Created attachment 6482 [details] include pdf,error.jpg,ok.jpg Please test the lenin.01.pdf. I open it with the newest mupdf,can not display. you can see the effect on the attachment pictures. I think the reason is the document did not include font.
The PDF file specifies that the font should use the WinAnsiEncoding. Not much we can do if the file lies to us about which encoding it uses. You should report a bug against the PDF creation software: /Producer (S22PDF V1.0 \271\371\301\246\(C\) pdf@home.icm.ac.cn) None of the PDF software I tested with (Apple Preview, Poppler, GS) draws this file with chinese characters.
Hi,I make a patch to view the buggy pdf.(Reference from http://code.google.com/p/sumatrapdf/issues/detail?id=844) --- c:/pdf_fontfile.c 星期三 七月 14 19:02:22 2010 +++ d:/MyProgram/MuPdf/mupdf/pdf_fontfile.c 星期二 七月 20 17:35:17 2010 @@ -216,6 +216,9 @@ fz_warn("unknown cid collection: %s", collection); } + if (strlen(fontname) == 0) + return loadsystemcidfont(fontdesc, GB, MINCHO); + if (isscript) name = "Chancery"; --- c:/pdf_font.c 星期三 七月 14 19:02:22 2010 +++ d:/MyProgram/MuPdf/mupdf/pdf_font.c 星期二 七月 20 17:29:56 2010 @@ -456,6 +456,12 @@ } } + error = pdf_loadsystemcmap(&fontdesc->encoding, "GBK-EUC-H"); + error |= pdf_loadsystemcmap(&fontdesc->tounicode, "Adobe-GB1-UCS2"); + error |= pdf_loadsystemcmap(&fontdesc->tottfcmap, "Adobe-GB1-UCS2"); + if (!error) + goto skipencoding; + /* try to reverse the glyph names from the builtin encoding */ for (i = 0; i < 256; i++) { @@ -483,7 +489,7 @@ error = pdf_loadtounicode(fontdesc, xref, estrings, nil, fz_dictgets(dict, "ToUnicode")); if (error) goto cleanup; - +skipencoding: /* * Widths */
That is a one-off hack for one buggy file which no other PDF viewer can view properly. Not even Adobe Reader 9. I'm sorry, but the answer is still no.

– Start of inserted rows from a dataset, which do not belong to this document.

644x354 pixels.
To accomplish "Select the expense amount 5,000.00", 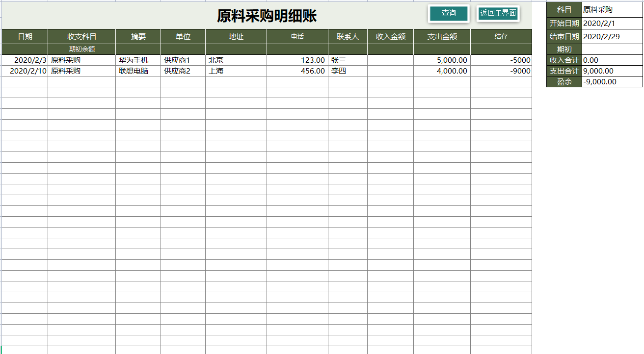I will tap(441, 60).
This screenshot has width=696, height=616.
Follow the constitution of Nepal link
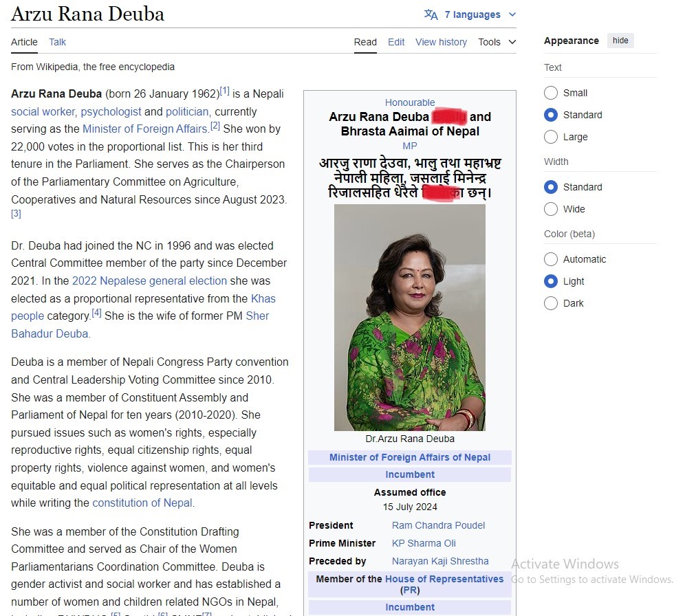[x=142, y=503]
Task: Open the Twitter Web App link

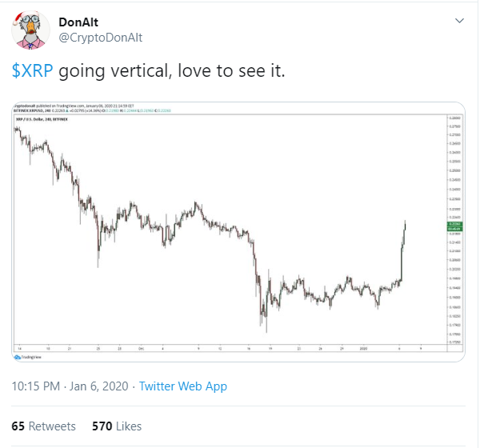Action: point(183,386)
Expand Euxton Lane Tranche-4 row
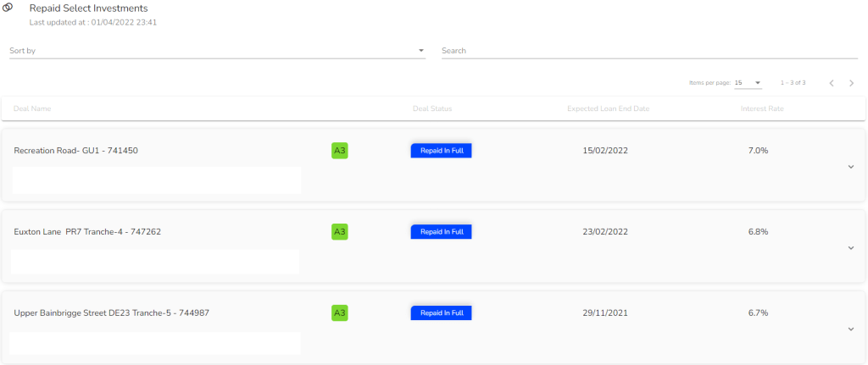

That's one ugly patch. I had a look around for "S22PDF V1.0" and "pdf@home.icm.ac.cn" - apparently that contact/maintainence info is no longer valid. (or not contactable from the west). OTOH, S22PDF seems to be rather popular in China and many web sites seems to have auto-generated pdf's of that source, so it is rather unfortunate. OTOH, this seems to be a rather unfortunate situation where a broken pdf generation tool has caught on in a big part of the world. I can't believe it has caught on to the extent it is without a corresponding viewer that can view it, so may be the reporter can tell me what viewer(s) are used for view these files successfully? Just out of curiosity.
Created attachment 6516 [details] foxitreader view it with Foxit Reader(http://www.foxitsoftware.com/?Language=en)
Created attachment 6517 [details] Acrobat Professional view Adobe Acrobat professional 7.0 view it ok.
Hi,I can view it with Foxit Reader(http://www.foxitsoftware.com/?Language=en) and Adobe Acrobat professional 7.0 view it ok. You can see the snapshot in the attachments, foxitreader.jpg,Acrobat.jpg. Please check it.
Are you sure you're using the same file? I've tried with Adobe Reader 7, 8 and 9: they all show dots. I've tried Foxit Reader 3.3 and 4: they show the same as MuPDF.
After changing the windows locale to Chinese (PRC) I can see the chinese text in both Foxit and Reader. What happened to the P in Portable Document Format!?
I installed Foxit under wine/linux, and it took both of these two things to display the broken pdf: - install the foxit cjk pack - run wine in the simplified chinese locale (LC_ALL=zh_CN wine "Foxit Reader.exe") Apparently Foxit use the windows system locale to guess "winansi" should be. It appears that Adobe Professional does the same thing: detect that it is running under localised Chinese Windows, and make a guess from the system locale if "winansi" isn't winansi. That's a very dubious thing to do - to guess the encoding of pdf's from the windows locale setting.
Hi,maybe it use the Operation System 's Language setting. In Windows XP Chinese,it should display ok,I did not test on Windows English. After I make a change as I posted patch,it will display ok on mupdf. But another files will display error.So I think my change is not right.
I've also encountered some files created by s22pdf V1.0 which forced me to change locale in Win7 to Chines (PRC), had to reboot in order to display properly. Rather than creating a "patch" for Ghostscript, I'm wondering what a set of command can I issue in which will add the proper encoding/cmap mentioned by "akay" and allow us to substitute a different font in place, if applicable. A batch file which issues a Ghostscript filter, bad.pdf --> font_substitute.ps --> encoded_cmapped.ps --> GOOD.PDF would solve all our issues concerning buggy PDF created by s22pdf V1.0. That way the new PDF would once again be portable and viewable by all.
The files generated by s22pdf are broken and violate the spec. Adobe renders this file differently depending on locale. It only works as expected with a chinese locale. Locale dependent behavior is not a route we're willing to go with MuPDF. I cannot see a reasonable workaround for this that will work in all instances, without breaking any other files. My suggestion is if you have an s22pdf file: open it in chinese windows and "print to pdf" to redistill and create a non-broken file.